New Security Challenges and the Need for New Prevention Measures
By Luciana Simion, LLM
A few years ago I was reading about the “new emerging security challenges”, and the author was pointing out: energy security challenges, cyber threats, and most of all – terrorism . Well, none of these types of threats are “new” anymore, are they? A day hardly passes without a new terrorist attack, and the amplification of the conventional and non-conventional risk spectrum becomes more and more obvious. We are witnessing the redesigning of the geopolitical map; also, we are facing an unprecedented diversification of crisis typology, ranging now from: financial and economic crises, to political, social, ideological, and even inter – ethnic ones. Given this context, terrorism is more present than ever before, has a more unpredictable nature, and of course, is much more difficult to manage.

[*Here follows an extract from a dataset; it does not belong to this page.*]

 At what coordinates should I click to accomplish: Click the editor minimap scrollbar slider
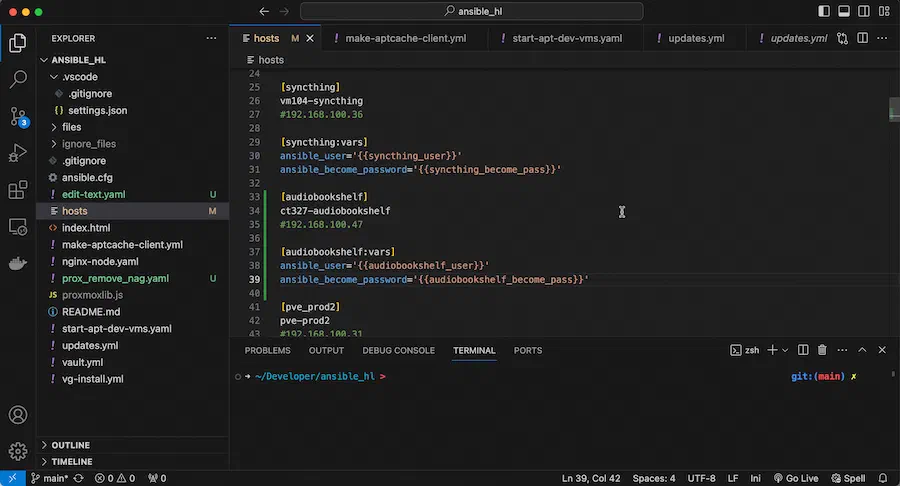click(894, 109)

Therefore, in order to rise up to the actual security challenges, national and international organizations must improve their methods to prevent and respond against acts of terror.
The 9/11 terrorist attack, the Boston Marathon bombing, or the San Bernardino shooting, are only a few examples of many tragic events which prompted the Department of Homeland Security to rethink its strategy against modern terrorism, which seems to have a new face: ideological and religious terrorism.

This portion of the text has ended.